3.) Customer Experience
- Multi-level reward programs and personalized recommendations that depend on online data purchase preference, smartphones apps, etc.
- Sentiment analysis of call center records, social media streams, product reviews and many others for market insights and customer feedbacks.
- Predictive analytics for customer experience enhancement on all devices and channels, online and offline.
- Detailed market basket analysis that yields more rapid growth in revenue.
- Identifying shopping trends and cross-selling opportunities with the aid of video data analysis.
- Rise in daily profits via a combination of external and internal data such as seasonal and holiday trends, economic forecasts, traffic and weather reports.
The main aim is a streamlined and seamless experience for everyone involved. This is from when the product leaves the manufacturer, to the store floor or warehouse, to it being purchased, the retailer wants maximum efficiency in all departments.
It is no longer news that the retail industry has gone through a lot of operational changes over the years due to data analytics in retail industry. The solutions of big data analytics in retail industry have played an important role in bringing about these changes. Therefore, the adoption of these analytics solutions is growing rapidly making more retailers work tirelessly in order to enhance supply chain operations, improve on marketing campaigns and raise the satisfaction of customer as well as achieves a high success rate in retailing.

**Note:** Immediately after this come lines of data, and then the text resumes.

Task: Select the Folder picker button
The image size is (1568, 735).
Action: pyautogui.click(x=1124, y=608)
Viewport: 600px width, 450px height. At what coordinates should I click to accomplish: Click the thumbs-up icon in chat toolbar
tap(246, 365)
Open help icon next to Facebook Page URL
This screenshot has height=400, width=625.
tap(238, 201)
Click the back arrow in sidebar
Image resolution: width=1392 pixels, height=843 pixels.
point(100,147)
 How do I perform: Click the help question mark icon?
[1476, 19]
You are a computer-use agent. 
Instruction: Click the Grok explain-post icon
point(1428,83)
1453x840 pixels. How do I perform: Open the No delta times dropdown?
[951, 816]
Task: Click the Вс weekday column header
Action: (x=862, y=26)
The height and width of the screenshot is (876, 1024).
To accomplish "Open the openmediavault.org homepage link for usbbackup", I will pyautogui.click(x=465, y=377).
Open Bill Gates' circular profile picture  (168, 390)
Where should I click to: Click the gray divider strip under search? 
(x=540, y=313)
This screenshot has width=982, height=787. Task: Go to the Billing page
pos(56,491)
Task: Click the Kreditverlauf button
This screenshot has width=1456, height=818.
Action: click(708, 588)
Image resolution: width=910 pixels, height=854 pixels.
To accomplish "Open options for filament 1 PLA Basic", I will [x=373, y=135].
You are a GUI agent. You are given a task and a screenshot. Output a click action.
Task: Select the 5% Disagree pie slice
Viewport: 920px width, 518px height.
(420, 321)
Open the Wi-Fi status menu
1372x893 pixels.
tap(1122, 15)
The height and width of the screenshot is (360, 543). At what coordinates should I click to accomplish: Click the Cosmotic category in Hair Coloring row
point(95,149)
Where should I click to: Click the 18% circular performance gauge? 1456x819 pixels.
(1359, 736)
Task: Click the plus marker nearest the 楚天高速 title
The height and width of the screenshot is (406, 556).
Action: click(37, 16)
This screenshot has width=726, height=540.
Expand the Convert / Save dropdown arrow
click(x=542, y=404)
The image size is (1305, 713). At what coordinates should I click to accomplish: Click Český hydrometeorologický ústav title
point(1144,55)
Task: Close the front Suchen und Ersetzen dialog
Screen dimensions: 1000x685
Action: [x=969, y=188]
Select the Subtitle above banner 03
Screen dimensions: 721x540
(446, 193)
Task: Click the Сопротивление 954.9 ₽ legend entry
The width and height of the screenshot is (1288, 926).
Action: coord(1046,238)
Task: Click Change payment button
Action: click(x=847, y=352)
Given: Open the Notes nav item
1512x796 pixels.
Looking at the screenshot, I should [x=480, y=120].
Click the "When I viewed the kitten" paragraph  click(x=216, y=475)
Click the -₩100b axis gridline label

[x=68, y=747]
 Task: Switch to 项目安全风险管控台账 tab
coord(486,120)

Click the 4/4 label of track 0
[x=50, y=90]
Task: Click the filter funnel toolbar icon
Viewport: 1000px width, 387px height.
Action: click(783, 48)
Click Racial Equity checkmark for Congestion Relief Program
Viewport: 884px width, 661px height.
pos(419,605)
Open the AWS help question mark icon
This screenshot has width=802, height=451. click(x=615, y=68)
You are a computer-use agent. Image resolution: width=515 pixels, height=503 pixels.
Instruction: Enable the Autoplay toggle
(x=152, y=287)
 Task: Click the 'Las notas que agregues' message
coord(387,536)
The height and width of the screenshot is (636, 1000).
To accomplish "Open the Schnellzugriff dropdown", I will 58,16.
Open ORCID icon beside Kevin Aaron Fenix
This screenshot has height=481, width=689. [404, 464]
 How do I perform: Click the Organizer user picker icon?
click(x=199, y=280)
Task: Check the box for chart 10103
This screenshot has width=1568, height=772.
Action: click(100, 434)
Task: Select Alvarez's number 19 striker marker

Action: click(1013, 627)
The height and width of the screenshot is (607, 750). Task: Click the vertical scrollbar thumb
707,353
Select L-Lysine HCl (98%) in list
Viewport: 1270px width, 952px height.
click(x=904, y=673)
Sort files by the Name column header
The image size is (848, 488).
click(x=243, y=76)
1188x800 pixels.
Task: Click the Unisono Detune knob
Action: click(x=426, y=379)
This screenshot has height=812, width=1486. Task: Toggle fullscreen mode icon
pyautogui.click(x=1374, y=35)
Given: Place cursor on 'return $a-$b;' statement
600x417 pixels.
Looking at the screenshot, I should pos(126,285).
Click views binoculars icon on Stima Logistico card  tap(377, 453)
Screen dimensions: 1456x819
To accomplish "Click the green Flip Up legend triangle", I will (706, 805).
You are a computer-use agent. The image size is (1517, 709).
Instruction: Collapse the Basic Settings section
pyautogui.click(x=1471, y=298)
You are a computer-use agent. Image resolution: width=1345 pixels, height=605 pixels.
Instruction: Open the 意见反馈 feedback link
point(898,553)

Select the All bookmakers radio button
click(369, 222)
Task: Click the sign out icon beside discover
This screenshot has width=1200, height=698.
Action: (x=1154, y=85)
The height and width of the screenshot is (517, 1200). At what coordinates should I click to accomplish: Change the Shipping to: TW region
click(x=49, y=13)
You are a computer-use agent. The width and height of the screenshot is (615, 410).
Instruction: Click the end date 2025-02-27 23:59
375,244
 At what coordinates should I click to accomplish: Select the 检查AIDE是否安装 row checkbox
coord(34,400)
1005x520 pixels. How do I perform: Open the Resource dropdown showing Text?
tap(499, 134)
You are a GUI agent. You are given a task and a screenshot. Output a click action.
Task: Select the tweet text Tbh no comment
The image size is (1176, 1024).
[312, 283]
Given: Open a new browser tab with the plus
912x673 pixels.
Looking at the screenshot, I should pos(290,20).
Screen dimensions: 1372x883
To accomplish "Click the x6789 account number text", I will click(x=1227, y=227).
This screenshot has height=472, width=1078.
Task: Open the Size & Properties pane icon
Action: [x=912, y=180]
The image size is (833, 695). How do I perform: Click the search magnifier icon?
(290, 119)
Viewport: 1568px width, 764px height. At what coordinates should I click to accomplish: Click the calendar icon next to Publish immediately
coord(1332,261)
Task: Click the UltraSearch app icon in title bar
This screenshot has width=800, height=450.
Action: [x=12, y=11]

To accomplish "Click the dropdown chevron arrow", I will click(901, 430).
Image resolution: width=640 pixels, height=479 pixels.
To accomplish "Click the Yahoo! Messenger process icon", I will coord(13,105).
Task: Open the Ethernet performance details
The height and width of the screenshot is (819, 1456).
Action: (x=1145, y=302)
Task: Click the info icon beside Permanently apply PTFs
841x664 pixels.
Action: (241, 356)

A lot of issues would be acknowledged to optimize data analytics in retail industry full capacity. Factors such as security, privacy, liability policies and intellectual property have to be stringent when talking about analytics. Analytics and big data are inter-related and therefore professionals who are specially trained would need to be included in the team so as to functionalize and utilize big data analytics.
Also, companies would find it pertinent to incorporate information from various sources of data, mainly from third parties, and aid such environment by deploying efficient data.
Finally, companies often make the mistake of falling in short-sightedness, making them fail in implementing the insights gotten from analytics. Of course, this could be fixed by continuously altering retail styles where a particular team is given the task of arranging and implementing insights.
Retailing has gotten to the platform for more disruption that is data-driven because data quality gotten from several sources such as social network conversations, internet purchases, location-specific interactions from smartphones have transformed into a new entity for transactions that are digital based.
The benefits that organizations would reap from utilizing data analytics are better risk management, improved performance and being able to discover insights that may have been hidden.
With the big return of interest data analytics delivers in the retail industry, most retailers will continue to utilize solutions so as to increase customer loyalty sustenance, boost the perception of their brand and improve promoter scores. Data analytics retail allows retailers and organizations gather information on their customers, how to reach them and how they can use their needs to impact sales. As technology continues to dominate retail industry, one thing is certain – data analytics is here to stay!